WHAT IS EXPECTED => Copy out each of the lines below word for word, leaving out any pictures.

INPUT DATA =>
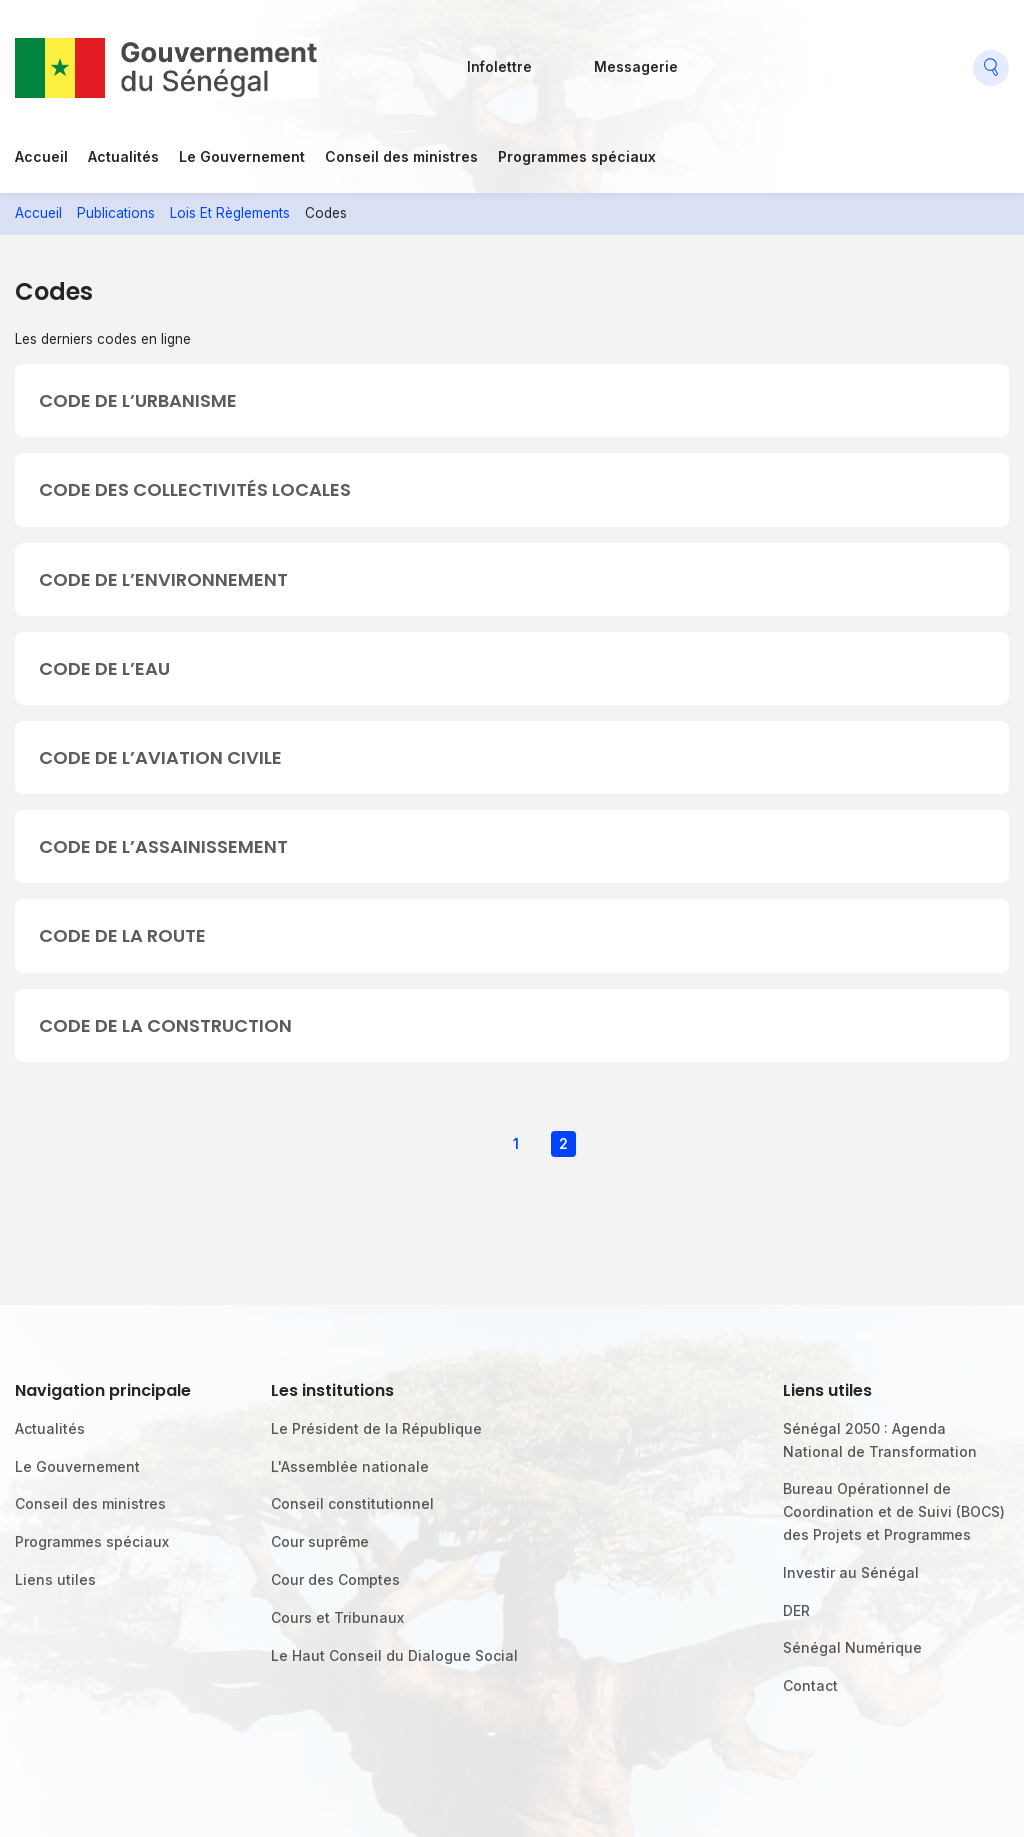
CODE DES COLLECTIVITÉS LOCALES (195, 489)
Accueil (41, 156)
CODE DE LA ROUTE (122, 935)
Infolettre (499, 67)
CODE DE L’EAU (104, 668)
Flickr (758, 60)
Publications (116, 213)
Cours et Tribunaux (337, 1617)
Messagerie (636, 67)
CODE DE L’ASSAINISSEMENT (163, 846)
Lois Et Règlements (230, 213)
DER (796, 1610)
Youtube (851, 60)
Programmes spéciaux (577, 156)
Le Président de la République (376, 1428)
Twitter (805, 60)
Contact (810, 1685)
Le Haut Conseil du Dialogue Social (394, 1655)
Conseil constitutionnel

SOLUTION TO THIS TASK =>
CODE DES COLLECTIVITÉS LOCALES (195, 489)
Accueil (41, 156)
CODE DE LA ROUTE (122, 935)
Infolettre (499, 67)
CODE DE L’EAU (104, 668)
Flickr (758, 60)
Publications (116, 213)
Cours et Tribunaux (337, 1617)
Messagerie (636, 67)
CODE DE L’ASSAINISSEMENT (163, 846)
Lois Et Règlements (230, 213)
DER (796, 1610)
Youtube (851, 60)
Programmes spéciaux (577, 156)
Le Président de la République (376, 1428)
Twitter (805, 60)
Contact (810, 1685)
Le Haut Conseil du Dialogue Social (394, 1655)
Conseil constitutionnel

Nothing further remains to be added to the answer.